I know you can make a dynamically sized array using malloc
, but I'm interested in doing the same thing using new
, partly because malloc
is considered bad practice in C++ and mostly out of curiosity.
Say I'm writing a program that will receive an input of bytes that could be as many as MAX_INPUT_SIZE
, which is so large that allocating an array of that size could potentially impede the ability of other programs to run on the same RAM. However, all input sizes [0, MAX_INPUT_SIZE]
are equally as likely to be received. Is there a way to write the program in such a way that memory allocation on the heap is proportional to the input size so that performance of other programs are not affected unless a large enough input is received? Assume these restrictions:
- Cannot use
malloc
- Cannot use
vector
or other wrappers (let's say we are looking for extremely fast performance) - The algorithm to interpret the data MUST have all data available in one array (for performance reasons, and so that small inputs will still be processed very fast)
- Program should allocate memory approximately equal to input size
These restrictions are unrealistically tight but it's just hypothetical. Here is a potential solution:
char *data;
long long int data_size;
/* receive input size */
if( data_size <= 1000 )
data = new char[1000];
else if( data_size <= 10000 )
data = new char[10000];
...
else if( data_size <= MAX_INPUT_SIZE / 10 )

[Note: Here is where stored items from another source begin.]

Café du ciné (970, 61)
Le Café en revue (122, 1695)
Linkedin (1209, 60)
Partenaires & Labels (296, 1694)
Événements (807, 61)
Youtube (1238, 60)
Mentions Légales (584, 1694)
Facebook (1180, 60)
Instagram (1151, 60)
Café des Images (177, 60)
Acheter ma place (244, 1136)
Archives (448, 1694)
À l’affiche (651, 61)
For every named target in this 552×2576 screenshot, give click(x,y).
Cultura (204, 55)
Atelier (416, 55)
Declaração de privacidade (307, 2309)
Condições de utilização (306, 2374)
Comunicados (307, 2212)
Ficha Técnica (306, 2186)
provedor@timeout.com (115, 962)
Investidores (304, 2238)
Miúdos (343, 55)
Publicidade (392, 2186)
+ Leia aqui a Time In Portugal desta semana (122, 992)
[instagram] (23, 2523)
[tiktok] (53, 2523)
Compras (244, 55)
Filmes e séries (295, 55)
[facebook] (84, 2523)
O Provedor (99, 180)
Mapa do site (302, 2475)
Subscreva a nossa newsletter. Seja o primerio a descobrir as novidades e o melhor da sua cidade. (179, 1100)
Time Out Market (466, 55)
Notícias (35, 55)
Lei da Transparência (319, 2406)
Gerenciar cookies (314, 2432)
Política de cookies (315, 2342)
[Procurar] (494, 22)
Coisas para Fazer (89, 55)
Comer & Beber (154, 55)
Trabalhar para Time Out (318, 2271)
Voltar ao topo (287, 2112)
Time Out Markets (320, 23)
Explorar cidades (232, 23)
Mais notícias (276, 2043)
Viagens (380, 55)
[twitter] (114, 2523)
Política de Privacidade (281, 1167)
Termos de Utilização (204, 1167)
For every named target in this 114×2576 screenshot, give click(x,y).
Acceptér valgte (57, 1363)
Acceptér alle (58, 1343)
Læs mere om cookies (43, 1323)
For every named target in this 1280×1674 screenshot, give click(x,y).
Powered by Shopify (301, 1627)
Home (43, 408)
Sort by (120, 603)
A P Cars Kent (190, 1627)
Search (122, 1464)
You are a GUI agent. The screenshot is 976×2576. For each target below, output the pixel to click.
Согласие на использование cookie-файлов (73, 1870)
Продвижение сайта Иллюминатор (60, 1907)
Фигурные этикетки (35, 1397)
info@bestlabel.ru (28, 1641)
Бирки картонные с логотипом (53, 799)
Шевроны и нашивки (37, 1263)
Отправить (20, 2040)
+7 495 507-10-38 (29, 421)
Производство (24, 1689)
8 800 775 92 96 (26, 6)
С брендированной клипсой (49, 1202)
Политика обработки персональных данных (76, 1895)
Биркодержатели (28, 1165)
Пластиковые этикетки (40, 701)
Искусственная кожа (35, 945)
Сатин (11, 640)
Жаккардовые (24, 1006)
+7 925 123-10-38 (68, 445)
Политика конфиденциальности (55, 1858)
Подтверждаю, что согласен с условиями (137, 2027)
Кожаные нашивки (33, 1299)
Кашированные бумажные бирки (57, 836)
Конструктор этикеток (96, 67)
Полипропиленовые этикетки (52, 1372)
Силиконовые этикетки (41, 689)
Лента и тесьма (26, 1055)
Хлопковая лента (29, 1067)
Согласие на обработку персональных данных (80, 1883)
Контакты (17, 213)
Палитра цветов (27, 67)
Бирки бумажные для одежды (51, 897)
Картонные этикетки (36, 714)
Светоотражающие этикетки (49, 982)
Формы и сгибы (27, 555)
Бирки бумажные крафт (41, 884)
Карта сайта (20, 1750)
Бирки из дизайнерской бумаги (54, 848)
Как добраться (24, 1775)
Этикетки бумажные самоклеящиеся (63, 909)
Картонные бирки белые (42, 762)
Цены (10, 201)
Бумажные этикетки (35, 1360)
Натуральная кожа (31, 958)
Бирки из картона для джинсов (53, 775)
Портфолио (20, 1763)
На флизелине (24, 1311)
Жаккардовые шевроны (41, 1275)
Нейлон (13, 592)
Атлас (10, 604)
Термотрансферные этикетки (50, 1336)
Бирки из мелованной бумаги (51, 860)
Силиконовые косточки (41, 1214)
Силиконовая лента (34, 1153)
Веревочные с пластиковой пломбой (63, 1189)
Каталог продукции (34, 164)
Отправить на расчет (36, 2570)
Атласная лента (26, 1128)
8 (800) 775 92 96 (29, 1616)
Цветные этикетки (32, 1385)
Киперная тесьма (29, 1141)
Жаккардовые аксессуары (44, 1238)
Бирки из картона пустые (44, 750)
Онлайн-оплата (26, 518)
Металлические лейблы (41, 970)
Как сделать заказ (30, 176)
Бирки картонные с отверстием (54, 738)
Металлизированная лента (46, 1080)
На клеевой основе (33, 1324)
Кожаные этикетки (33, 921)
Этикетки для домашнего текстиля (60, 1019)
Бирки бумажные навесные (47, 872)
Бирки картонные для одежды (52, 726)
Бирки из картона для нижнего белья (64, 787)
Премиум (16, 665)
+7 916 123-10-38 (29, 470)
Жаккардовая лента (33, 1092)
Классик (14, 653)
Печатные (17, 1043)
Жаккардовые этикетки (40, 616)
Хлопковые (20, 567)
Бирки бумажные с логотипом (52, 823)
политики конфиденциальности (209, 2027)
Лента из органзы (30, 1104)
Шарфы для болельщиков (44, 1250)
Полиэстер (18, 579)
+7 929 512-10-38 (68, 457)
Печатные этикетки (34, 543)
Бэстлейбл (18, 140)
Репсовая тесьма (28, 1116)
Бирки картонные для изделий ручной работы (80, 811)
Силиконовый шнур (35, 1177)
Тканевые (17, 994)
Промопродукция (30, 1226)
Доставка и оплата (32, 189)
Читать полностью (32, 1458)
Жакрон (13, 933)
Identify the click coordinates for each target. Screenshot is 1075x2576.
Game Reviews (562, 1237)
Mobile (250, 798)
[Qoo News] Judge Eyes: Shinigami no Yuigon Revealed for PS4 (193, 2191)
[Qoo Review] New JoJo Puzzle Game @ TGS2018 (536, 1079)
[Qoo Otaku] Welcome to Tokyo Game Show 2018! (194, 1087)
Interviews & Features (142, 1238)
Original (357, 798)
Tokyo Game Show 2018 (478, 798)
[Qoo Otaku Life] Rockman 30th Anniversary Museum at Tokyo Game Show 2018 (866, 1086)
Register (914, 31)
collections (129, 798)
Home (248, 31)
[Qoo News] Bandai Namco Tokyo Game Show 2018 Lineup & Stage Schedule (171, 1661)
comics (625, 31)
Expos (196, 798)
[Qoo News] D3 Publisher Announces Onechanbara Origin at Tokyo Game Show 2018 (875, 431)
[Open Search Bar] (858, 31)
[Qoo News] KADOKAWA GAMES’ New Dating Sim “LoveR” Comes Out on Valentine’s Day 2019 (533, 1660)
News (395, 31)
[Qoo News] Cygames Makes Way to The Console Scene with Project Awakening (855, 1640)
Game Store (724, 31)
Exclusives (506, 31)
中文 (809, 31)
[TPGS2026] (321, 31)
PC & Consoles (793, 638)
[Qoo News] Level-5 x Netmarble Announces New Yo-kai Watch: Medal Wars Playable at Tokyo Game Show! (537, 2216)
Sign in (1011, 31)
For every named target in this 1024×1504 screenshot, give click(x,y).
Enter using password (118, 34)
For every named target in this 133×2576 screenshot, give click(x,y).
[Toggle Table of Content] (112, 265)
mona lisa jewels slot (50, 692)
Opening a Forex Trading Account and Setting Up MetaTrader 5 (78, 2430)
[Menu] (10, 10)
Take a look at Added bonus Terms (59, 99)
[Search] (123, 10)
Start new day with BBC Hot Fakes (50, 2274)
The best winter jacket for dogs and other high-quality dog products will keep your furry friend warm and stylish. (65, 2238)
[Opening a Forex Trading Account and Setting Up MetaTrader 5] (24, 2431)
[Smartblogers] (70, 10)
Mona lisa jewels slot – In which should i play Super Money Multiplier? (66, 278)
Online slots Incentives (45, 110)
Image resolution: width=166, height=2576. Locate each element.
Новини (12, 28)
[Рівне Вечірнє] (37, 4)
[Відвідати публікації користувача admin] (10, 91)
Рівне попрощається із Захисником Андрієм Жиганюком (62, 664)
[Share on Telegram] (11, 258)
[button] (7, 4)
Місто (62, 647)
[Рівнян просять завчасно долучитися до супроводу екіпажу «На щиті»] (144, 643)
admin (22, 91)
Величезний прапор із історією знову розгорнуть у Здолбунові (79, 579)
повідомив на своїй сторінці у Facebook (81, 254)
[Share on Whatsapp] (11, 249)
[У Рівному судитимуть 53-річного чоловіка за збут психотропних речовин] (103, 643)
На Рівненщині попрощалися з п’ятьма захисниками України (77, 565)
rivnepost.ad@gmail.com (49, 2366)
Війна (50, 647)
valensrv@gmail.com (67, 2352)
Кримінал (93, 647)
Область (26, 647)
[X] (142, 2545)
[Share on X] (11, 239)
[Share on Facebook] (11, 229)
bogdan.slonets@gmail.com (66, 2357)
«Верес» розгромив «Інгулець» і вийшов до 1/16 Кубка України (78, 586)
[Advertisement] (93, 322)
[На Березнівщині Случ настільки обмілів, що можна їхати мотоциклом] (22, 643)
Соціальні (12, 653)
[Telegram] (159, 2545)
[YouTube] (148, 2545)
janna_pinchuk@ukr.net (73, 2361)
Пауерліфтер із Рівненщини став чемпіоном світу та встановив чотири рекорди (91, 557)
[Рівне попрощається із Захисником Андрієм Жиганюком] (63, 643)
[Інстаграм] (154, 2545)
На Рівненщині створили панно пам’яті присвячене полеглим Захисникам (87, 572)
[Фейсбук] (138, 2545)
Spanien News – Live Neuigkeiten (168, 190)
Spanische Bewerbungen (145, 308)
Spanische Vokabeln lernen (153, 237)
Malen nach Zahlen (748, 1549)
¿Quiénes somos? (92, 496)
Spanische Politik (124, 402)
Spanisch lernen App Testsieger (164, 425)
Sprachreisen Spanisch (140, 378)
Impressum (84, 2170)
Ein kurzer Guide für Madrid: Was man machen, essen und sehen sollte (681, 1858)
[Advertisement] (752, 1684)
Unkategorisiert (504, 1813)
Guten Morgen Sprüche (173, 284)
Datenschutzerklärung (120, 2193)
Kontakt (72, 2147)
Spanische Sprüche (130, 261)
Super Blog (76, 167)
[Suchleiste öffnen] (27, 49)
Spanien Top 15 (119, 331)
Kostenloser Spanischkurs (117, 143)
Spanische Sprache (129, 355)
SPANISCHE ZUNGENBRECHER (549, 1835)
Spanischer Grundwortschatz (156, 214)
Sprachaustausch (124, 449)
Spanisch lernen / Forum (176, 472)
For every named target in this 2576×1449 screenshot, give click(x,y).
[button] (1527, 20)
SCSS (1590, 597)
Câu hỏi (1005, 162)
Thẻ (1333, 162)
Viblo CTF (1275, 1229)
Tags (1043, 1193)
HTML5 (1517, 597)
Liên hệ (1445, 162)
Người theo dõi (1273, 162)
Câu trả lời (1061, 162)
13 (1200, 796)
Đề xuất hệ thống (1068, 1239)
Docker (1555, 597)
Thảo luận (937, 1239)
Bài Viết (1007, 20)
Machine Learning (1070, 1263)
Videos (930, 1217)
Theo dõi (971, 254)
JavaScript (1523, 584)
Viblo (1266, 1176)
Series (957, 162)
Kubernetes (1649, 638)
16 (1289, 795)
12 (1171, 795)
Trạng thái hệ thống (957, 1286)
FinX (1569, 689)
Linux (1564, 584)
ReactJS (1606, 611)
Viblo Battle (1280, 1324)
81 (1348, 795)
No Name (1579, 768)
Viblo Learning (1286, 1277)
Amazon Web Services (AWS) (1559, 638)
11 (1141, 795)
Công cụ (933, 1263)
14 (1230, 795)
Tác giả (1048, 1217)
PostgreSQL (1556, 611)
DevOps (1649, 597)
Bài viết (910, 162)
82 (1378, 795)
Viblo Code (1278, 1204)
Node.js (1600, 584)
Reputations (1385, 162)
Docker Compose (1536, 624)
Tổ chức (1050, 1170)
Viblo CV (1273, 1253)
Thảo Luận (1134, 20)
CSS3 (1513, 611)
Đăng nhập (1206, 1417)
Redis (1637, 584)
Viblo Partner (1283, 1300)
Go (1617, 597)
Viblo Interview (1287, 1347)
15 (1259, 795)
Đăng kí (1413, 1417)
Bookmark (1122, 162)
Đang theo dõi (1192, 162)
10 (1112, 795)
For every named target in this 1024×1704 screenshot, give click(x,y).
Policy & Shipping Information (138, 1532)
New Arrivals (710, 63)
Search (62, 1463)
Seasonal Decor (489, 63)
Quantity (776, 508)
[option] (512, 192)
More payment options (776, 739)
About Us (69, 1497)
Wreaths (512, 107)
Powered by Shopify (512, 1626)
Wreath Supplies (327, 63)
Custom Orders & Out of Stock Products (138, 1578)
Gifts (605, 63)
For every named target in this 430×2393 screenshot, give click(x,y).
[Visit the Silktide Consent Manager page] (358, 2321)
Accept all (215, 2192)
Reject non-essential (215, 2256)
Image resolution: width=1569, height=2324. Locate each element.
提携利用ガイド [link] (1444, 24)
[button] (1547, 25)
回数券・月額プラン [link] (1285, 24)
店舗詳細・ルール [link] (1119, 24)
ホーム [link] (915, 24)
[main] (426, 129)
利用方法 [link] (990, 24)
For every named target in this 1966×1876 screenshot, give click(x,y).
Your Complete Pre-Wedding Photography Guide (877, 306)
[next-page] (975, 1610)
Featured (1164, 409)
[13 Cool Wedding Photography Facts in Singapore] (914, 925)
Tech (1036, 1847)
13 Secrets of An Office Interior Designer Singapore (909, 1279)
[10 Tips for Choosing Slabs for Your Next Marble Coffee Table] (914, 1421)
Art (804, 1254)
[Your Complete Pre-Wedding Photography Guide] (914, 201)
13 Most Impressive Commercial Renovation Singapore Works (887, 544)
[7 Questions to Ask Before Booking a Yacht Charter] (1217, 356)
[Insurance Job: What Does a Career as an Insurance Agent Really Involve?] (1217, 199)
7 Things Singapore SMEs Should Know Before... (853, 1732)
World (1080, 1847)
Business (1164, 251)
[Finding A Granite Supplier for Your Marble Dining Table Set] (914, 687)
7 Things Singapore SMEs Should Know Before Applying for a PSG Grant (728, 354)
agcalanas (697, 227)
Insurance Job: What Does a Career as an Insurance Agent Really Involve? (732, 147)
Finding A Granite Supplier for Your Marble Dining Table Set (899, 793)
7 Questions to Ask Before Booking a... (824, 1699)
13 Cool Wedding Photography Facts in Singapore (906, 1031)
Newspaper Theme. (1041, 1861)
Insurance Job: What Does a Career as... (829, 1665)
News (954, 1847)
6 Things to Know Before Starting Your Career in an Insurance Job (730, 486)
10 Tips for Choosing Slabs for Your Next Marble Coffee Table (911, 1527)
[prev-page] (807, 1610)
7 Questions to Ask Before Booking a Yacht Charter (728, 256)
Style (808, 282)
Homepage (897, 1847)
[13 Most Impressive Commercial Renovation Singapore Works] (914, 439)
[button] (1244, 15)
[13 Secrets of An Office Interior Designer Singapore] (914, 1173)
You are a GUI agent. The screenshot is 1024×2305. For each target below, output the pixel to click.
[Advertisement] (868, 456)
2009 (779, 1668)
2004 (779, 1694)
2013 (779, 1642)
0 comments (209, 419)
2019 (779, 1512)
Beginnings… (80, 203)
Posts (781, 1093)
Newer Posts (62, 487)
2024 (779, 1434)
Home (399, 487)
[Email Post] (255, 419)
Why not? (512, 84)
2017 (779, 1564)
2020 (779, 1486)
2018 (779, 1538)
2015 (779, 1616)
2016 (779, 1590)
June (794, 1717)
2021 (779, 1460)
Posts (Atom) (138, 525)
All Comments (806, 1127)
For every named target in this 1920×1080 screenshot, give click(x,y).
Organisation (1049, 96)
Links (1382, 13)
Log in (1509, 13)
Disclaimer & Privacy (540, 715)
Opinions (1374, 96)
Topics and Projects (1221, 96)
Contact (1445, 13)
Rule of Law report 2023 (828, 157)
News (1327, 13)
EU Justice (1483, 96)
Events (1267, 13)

data = new char[MAX_INPUT_SIZE / 10];
else if( data_size <= MAX_INPUT_SIZE )
data = new char[MAX_INPUT_SIZE];
My question is, does the above code actually only allocate new
memory when its line of code is run, or does it prepare memory for all those new
calls, and just assign the pointer to the one requested?
Essentially, would this program run on computer where MAX_INPUT_SIZE
exceeds the available RAM, but the actual data_size
does not?
If the answer is, yes it would run, then why does new
force you to have an array size that resolves at compile time? Surely it's possible for the C++ compiler could make new
allocate dynamically then? If so then is it simply a design choice, and what would be the reasons for disallowing dynamic array size allocation?
If the answer is, no it wouldn't run, is there an alternate solution given the restrictions?